Red flags to watch for
- You are pressured to sign "today" or "within a few hours"
- The agreement is labeled as a release but covers much more (non-compete, non-solicit, assignment of inventions, non-disparagement, future cooperation)
- The severance amount looks calculated to "buy your silence" about something specific
- The release would waive whistleblower rights or regulatory protections
- The agreement does not clearly carve out vested benefits, pending claims, or accrued wages
- Non-compete is written more broadly than your actual job scope
- Non-disparagement is one-way (you cannot criticize them; they can say what they like)
- Reference policy is vague or does not specify what the employer will say
- Confidentiality clauses would prevent you from discussing discrimination or harassment (unenforceable in CA, NY, and other states)
- You are over 40 and the agreement does not give you 21 days (or 45 for a group) to consider and 7 days to revoke
- Tax treatment or payment timing creates large tax problems (lump sum hitting one year, 409A issues for deferred compensation)
- The agreement is being offered as a condition of receiving amounts you are already legally owed (accrued wages, earned bonus, vested equity)
When to talk to a lawyer
You should consult an employment attorney before signing if:
- The severance is significant in amount
- You are over 40 (ADEA rules are specific and getting them wrong can invalidate parts of the deal)

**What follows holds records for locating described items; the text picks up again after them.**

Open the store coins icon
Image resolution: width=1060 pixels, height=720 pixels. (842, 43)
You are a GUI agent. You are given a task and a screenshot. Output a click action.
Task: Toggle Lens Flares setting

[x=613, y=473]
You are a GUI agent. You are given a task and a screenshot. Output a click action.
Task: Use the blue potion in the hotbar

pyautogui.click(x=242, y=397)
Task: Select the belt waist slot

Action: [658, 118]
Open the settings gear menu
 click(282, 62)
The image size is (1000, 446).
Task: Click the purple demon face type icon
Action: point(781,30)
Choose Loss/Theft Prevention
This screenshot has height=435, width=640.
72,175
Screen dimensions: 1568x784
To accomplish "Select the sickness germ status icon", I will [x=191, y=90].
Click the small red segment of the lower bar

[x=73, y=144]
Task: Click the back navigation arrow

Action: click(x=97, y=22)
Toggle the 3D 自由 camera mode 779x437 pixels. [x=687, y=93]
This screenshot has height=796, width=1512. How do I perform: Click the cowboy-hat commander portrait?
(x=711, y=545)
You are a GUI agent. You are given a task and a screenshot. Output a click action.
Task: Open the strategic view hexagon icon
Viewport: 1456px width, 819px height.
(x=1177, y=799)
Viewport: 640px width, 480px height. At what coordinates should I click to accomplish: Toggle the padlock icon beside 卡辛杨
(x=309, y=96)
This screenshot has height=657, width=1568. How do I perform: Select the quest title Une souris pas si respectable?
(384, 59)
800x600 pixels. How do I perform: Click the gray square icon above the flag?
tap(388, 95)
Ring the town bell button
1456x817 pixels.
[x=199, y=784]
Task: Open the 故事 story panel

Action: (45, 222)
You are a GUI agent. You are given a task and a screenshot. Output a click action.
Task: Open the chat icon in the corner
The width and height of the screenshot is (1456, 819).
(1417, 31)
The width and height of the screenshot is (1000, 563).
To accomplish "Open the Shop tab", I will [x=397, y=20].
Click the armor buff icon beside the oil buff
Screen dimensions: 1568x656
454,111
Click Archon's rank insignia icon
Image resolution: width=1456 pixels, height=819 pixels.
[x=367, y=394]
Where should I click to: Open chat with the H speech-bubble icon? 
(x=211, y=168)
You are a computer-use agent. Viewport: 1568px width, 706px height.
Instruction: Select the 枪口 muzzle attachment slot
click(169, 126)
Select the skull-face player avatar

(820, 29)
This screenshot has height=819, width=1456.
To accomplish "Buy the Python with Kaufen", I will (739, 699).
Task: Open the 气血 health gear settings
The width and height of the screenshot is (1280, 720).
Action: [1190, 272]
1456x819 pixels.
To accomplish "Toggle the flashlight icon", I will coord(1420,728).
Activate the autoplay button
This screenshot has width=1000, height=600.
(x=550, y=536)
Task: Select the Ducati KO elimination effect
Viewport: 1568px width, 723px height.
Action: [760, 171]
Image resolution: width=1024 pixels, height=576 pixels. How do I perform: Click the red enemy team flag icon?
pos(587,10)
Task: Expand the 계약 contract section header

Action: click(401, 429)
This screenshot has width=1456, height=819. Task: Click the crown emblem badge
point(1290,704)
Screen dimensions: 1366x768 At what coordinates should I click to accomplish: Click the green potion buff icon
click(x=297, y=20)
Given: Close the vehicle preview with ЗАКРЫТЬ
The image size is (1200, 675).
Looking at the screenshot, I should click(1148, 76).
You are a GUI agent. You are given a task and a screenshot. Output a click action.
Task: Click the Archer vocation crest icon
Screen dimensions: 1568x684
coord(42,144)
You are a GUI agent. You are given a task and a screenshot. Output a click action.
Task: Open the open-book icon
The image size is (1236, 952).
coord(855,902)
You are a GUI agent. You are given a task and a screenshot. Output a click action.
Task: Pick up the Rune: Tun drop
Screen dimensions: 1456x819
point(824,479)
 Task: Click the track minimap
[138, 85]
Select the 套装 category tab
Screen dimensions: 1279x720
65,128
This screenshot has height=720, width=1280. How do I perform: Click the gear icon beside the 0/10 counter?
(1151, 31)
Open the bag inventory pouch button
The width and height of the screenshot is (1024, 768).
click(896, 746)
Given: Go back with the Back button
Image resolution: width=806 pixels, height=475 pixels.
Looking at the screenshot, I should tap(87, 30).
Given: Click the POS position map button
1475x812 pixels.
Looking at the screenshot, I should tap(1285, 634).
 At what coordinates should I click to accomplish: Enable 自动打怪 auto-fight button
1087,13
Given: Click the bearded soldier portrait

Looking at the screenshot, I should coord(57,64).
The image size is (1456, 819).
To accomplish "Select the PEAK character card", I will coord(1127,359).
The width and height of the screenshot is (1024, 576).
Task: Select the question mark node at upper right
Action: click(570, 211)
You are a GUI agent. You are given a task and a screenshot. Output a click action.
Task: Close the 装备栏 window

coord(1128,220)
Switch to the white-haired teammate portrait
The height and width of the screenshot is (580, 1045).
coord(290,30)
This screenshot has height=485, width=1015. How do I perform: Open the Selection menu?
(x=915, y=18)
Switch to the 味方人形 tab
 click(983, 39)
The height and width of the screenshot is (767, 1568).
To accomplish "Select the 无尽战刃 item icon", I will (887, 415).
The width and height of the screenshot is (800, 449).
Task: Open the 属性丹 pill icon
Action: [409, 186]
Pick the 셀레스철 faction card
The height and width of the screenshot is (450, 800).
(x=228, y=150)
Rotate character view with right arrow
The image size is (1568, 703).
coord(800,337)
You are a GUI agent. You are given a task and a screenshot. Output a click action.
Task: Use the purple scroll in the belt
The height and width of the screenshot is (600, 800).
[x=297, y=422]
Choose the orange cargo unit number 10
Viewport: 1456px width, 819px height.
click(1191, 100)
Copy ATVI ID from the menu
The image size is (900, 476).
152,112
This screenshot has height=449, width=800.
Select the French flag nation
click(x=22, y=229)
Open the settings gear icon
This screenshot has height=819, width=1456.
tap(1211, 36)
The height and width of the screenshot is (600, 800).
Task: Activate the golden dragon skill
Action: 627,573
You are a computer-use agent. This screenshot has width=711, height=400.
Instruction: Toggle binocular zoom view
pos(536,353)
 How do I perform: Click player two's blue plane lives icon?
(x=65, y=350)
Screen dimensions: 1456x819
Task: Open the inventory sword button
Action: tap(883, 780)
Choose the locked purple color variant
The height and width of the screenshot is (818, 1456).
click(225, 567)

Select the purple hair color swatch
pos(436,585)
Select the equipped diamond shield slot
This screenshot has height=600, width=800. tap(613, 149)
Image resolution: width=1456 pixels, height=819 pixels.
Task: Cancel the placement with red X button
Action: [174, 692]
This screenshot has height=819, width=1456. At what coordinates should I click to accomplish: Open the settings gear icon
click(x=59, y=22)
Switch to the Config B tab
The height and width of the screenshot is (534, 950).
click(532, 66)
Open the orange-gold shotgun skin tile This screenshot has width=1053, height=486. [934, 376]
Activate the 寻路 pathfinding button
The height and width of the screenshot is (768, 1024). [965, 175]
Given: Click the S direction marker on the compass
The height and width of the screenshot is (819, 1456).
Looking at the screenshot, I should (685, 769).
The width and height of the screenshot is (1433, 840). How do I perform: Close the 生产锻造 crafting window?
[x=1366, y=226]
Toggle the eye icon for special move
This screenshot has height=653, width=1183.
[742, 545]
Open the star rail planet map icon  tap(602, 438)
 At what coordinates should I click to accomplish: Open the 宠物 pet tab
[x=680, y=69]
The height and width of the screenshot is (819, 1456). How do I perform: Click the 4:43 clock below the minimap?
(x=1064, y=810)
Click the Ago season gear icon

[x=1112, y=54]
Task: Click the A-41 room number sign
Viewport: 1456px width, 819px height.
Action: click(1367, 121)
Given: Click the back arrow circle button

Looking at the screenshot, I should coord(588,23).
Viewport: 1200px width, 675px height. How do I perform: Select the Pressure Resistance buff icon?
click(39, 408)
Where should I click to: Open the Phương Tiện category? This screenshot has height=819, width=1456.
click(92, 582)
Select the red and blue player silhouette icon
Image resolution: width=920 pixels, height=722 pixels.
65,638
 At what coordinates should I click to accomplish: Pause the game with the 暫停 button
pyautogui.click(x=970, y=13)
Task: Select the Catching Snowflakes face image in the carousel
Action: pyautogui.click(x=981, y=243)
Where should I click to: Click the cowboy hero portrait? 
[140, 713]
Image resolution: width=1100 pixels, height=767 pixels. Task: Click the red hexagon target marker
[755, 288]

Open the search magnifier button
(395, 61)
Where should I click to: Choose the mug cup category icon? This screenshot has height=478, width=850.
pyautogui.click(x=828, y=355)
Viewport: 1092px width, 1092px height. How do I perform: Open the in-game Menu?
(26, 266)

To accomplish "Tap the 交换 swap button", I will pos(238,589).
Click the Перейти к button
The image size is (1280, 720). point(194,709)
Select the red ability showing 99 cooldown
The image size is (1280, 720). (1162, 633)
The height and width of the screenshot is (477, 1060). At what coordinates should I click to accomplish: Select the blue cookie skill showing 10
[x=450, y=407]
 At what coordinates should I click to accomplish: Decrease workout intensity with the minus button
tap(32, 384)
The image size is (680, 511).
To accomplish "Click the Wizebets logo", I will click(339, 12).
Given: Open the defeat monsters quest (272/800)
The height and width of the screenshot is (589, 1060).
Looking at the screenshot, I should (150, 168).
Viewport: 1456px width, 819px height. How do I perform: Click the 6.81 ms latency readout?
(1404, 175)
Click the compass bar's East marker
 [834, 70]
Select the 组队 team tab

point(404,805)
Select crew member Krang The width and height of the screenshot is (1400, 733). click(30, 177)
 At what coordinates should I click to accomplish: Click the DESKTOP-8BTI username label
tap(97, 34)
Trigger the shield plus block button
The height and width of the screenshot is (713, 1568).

- You suspect you have a discrimination, harassment, retaliation, or whistleblower claim
- The agreement contains a non-compete, non-solicit, or broad non-disparagement clause
- Your stock options, RSUs, or deferred compensation are significantly affected
- You have unpaid or disputed wages, commissions, or bonuses
- You were terminated in close proximity to protected activity (leave, complaint, workers' comp, pregnancy disclosure)
- The company is in a group layoff with mass-layoff disclosures you do not fully understand
- The agreement's governing law or venue creates difficulties (e.g., far from where you live)
For severance agreements above a few thousand dollars, a 1–2 hour consultation with an employment attorney is almost always worth it. Many plaintiffs' employment attorneys offer flat fees or contingency fees based on increases to your package.
Educational content only — not legal advice. Employment law varies by jurisdiction and situation. Consult a qualified employment attorney for advice specific to your circumstances.